- Matt Linton
[SPOILERS] Review: Captain Marvel (2019)
Title: Captain Marvel
Stars: Brie Larson, Samuel L. Jackson, Jude Law, Annette Bening, Ben Mendelsohn, Lashana Lynch
Directors: Anna Boden and Ryan Fleck
Bias: I love the current comics incarnation of Captain Marvel, but Brie Larson will always be Envy Adams to me.
In A Nutshell: While battling the shape-shifting Skrulls, a powerful Kree warrior crash lands on Earth and discovers that she may have a connection to the planet that she doesn't remember.
The Critique: As with seemingly every superhero film these days, it's almost impossible to talk about it without having to address the entire genre, multiple movie studios, where it fits in its respective franchise, etc. And Captain Marvel faces the added burden of being the target of various degrees of whining, harassment, and review-bombing on Rotten Tomatoes, by folks who seem convinced that a movie about a powerful woman - which is explicitly about her being powerful in the face of misogyny and patriarchy - is somehow a threat to them. Perhaps because they're patriarchal misogynists? Regardless, a false binary becomes created in which the film must be absolutely perfect or exceptional or it's a complete failure. The mentality behind this is perfectly and subtly captured by Carol Danvers and Maria Rambeau's mantra to each other - "Higher, further, faster" - as a shorthand for what they must accomplish relative to their fellow male pilots to come close to being taken seriously. For many reasons, that's not a position I ascribe to, and it's not the rubric I'll be judging the movie on.

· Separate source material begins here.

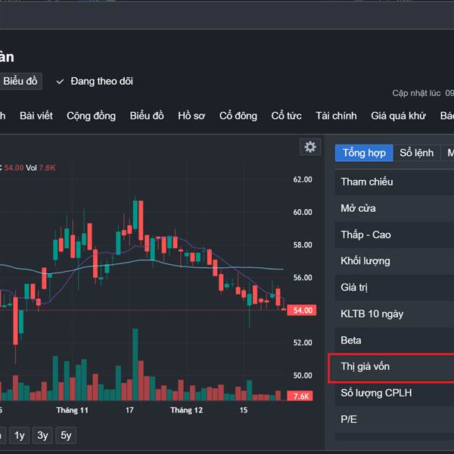
Task: Click the highlighted 'Thị giá vốn' row
Action: click(x=391, y=367)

So, how is Captain Marvel? It's good. It's an origin story that tries to do something a bit different structurally than the standard superhero origins, starting with a hero already powered, who has to discover her origin along the way, and this mostly works (and may work better for audiences who aren't bringing in prior knowledge from the comics). What unquestionably worked for me was Brie Larson as the title character. She plays the role with a certain cockiness and somewhat quirky, off-putting sense of humor that makes her feel like a real human being and not the standard "I have to find my past and have no personality in the mean time" type.
Pairing Larson with a digitally de-aged Samuel L. Jackson as a mid-90s Nick Fury helps, giving her someone with an equally strong personality to bounce off of for much of the film. Similarly, her interactions with Jude Law's Yon-Rogg work well at setting her up as accomplished, but somewhat apart from the rest of the Kree. Essentially, both with the Kree and on Earth, she's someone who doesn't quite fit, but doesn't let that change who she is.

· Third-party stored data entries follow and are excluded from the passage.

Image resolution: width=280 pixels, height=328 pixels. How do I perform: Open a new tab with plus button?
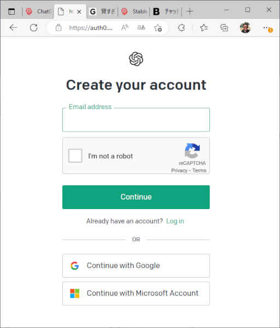tap(190, 11)
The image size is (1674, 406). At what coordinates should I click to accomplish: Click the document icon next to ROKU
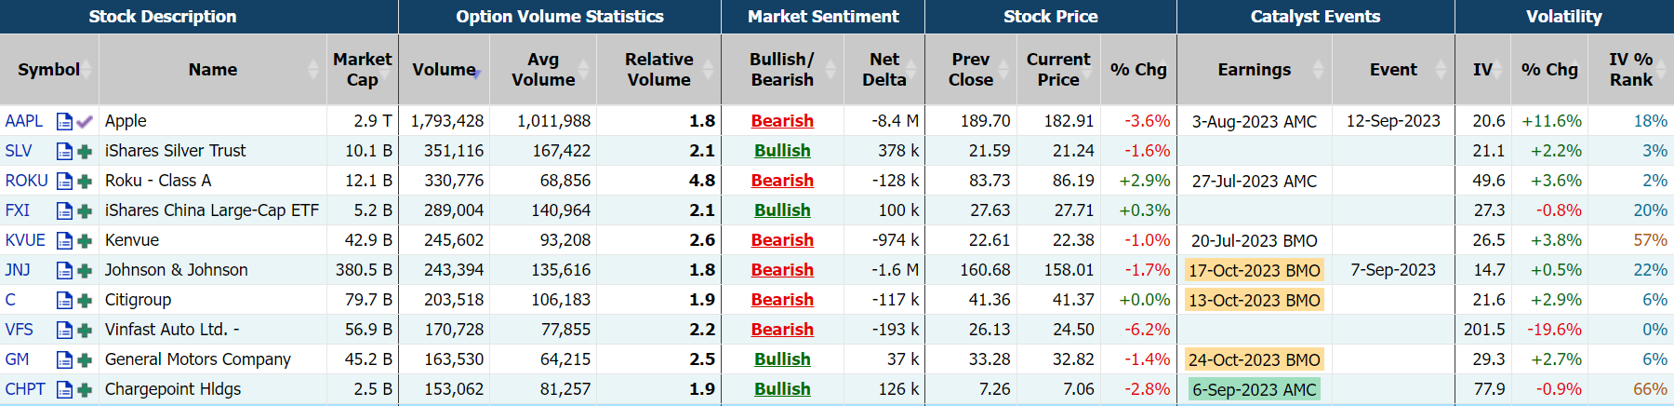(x=64, y=181)
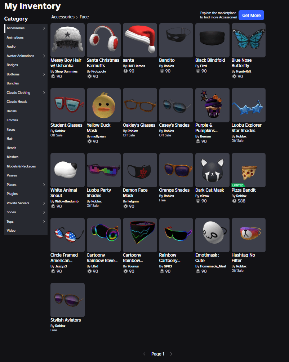Open the Santa Christmas Earmuffs item thumbnail
The height and width of the screenshot is (362, 289).
click(103, 40)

Where the movie runs into some problems for me is that different structure, and again, that may be where my knowledge of the characters and story hurt things. For most of the film I felt like I was ahead of the characters and story, so very little was surprising. To be fair, that's the case with most superhero films, particularly adaptations, but most of those aren't presented as mysteries to the same extent that Captain Marvel is. Much of Carol Danvers's backstory is presented in montage-style flashbacks as the character slowly discovers the truth about her origins. They're done well, but don't quite land as the reveals that they're meant to be.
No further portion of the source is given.